A 100-year-old former concentration camp guard today becomes the oldest person yet to be tried for Nazi-era crimes in Germany, 76 years after the end of the Second World War.
The suspect, identified only as ‘Josef S’ because of German privacy laws, is accused of complicity in the shooting of prisoners of war and stands accused of “knowingly and willingly” assisting in the murder of 3,518 prisoners between 1942 and 1945 at the Sachsenhausen concentration camp.
The accused, who has lived in the Brandenburg area for years, has refused to speak publicly about the trial.
Lawyer Thomas Walther, who represents survivors of the horrors and their relatives, has dedicated his retirement years to bring the last surviving Nazis on trial, no matter their age.
“Justice has ‘no expiration date'”, stressed the lawyer. “No one voices any doubts when charges are filed over a murder after 30 years.
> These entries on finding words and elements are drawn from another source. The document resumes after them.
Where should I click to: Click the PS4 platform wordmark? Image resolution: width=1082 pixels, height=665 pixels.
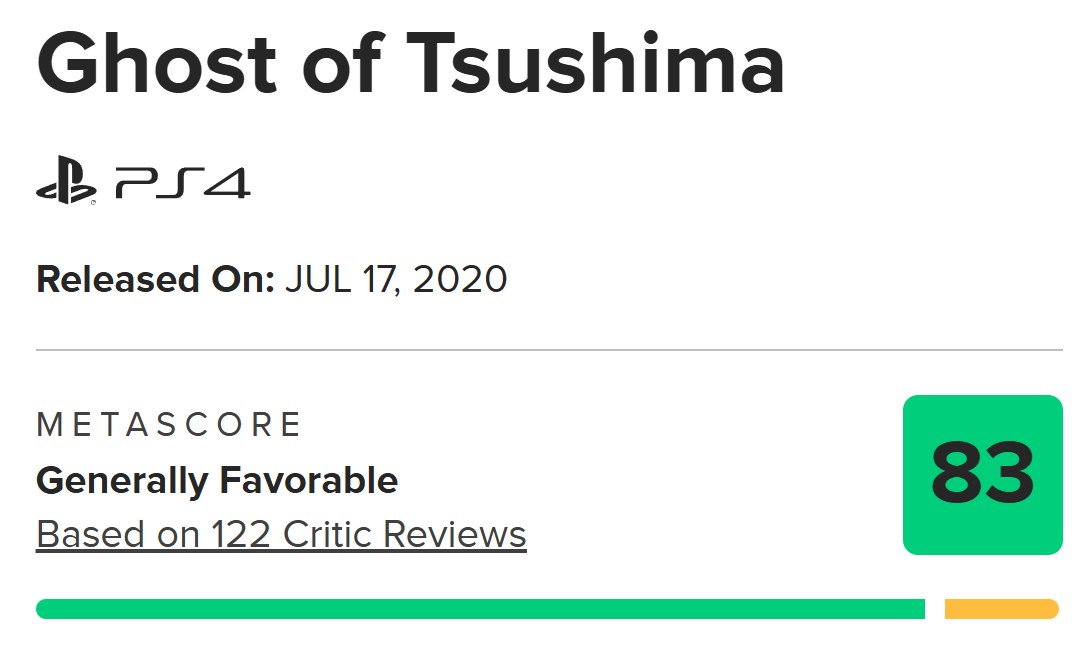pyautogui.click(x=183, y=183)
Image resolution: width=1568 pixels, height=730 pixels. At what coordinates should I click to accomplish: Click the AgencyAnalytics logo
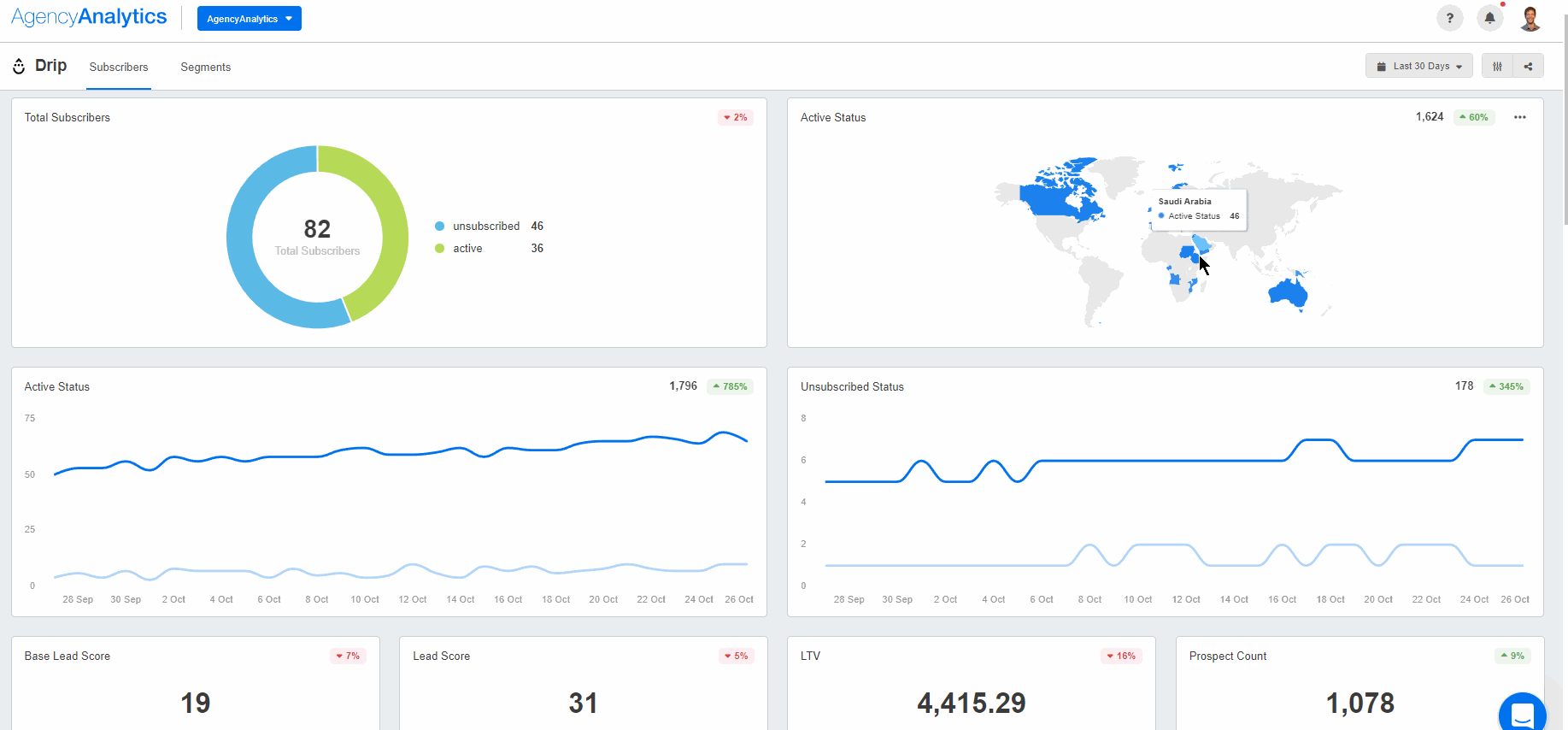coord(89,17)
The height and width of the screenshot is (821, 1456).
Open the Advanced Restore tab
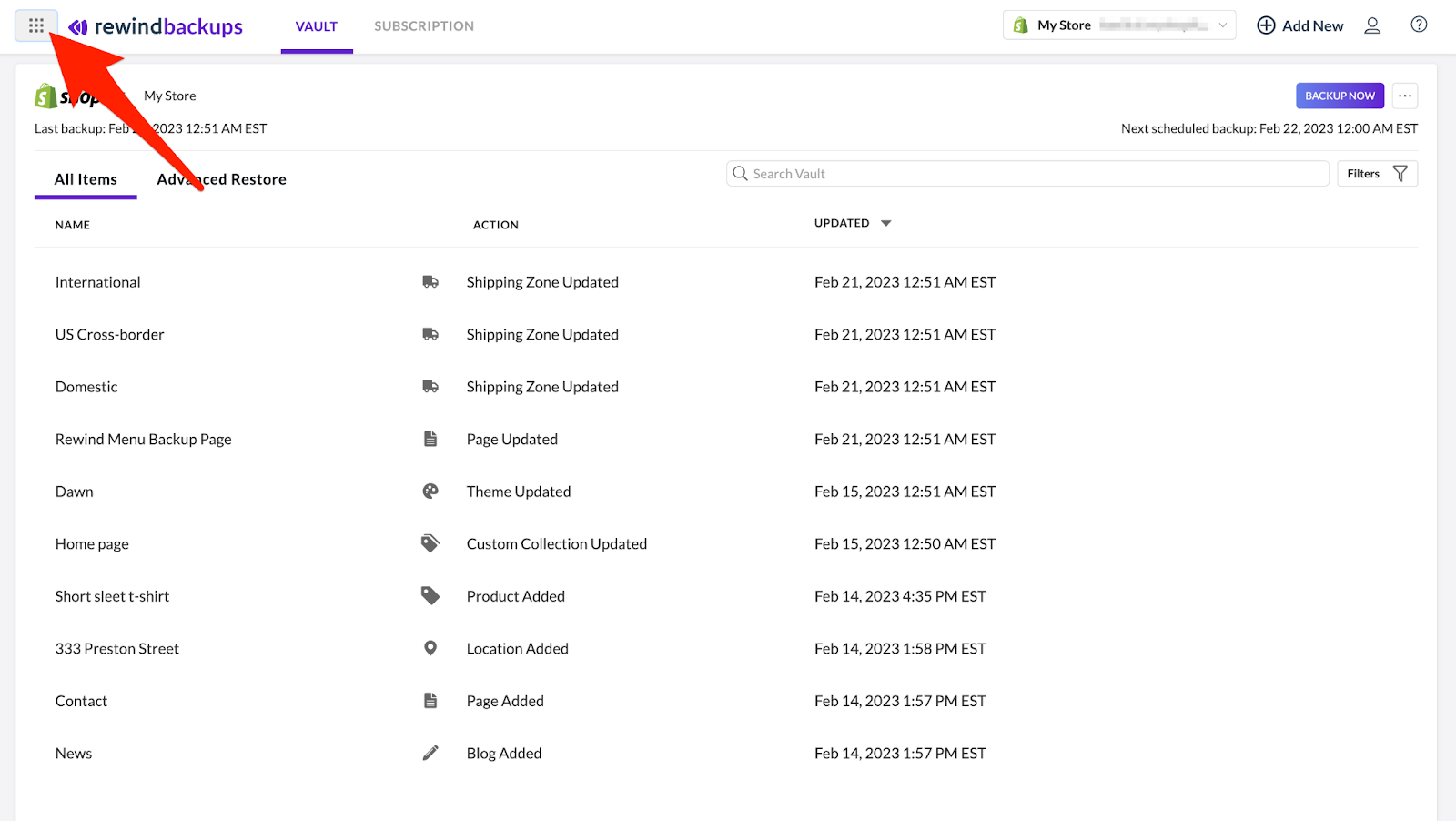tap(221, 178)
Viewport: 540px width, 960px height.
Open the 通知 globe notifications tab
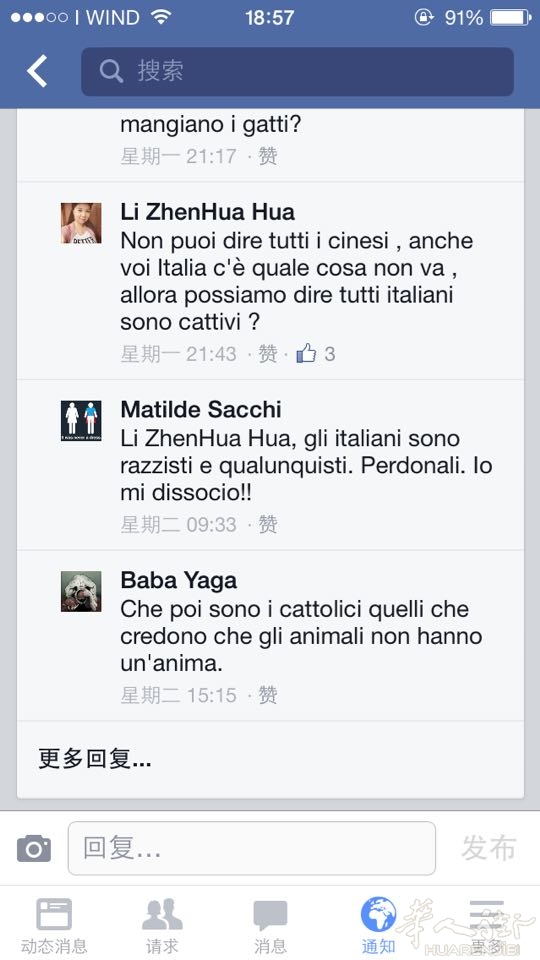[x=378, y=926]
But the prosecution of old men and old women is somehow viewed as problematic after 75 years, even if it’s about 1,000 or 5,000 murders in which active assistance was provided by the accused.”
It was due to a case Walther put before the courts in the early 2000s, the conviction of former SS guard John Demjanjuk, that jurisprudence was set in 2011, allowing prosecutors to charge people for aiding, abetting, or serving as part of Adolf Hitler’s extermination machine.
Until then, direct participation in the murder had to be proven.
“The relatives of those killed, countless families that have been completely wiped out, have the right to this late justice,” Walther said.
Josef S was 21 when he first became a chief corporal at Sachsenhausen in 1942. Now almost 101, he is considered able to appear in court for up to two and half hours a day.
The trial is due to continue until January.
Reluctance to pursue former Nazis after WWII
In the early years after World War Two, Germans were reluctant to pursue former Nazis, many of whom were still working in key administrative and judicial positions.
Most people were focused on rebuilding a country in ruins, and many remained in denial about past crimes. Prosecutors and judges 30 or 40 years ago were likely to abandon proceedings or to deliver acquittals on Nazi crimes.
“Such practices have nothing to do with law and justice,” Walther said, adding that the trials serve as valuable deterrence even today. “It is always a reminder for the present – there are places and actions one can’t be a part of.”
Today’s trial is especially important for 17 co-plaintiffs, relatives of victims and survivors of Sachsenhausen.
Sachsenhausen-Oranienburg concentration camp
Located about 30 kilometres north of Berlin, the Sachsenhausen camp held 200,000 detainees between 1936 and 1945, mainly resistance fighters, Jews, political opponents, homosexuals, and prisoners of war.
100,000 inmates died from forced labour, murder, medical experiments, hunger or disease before the camp was liberated by Soviet troops, according to the Sachsenhausen Memorial and Museum.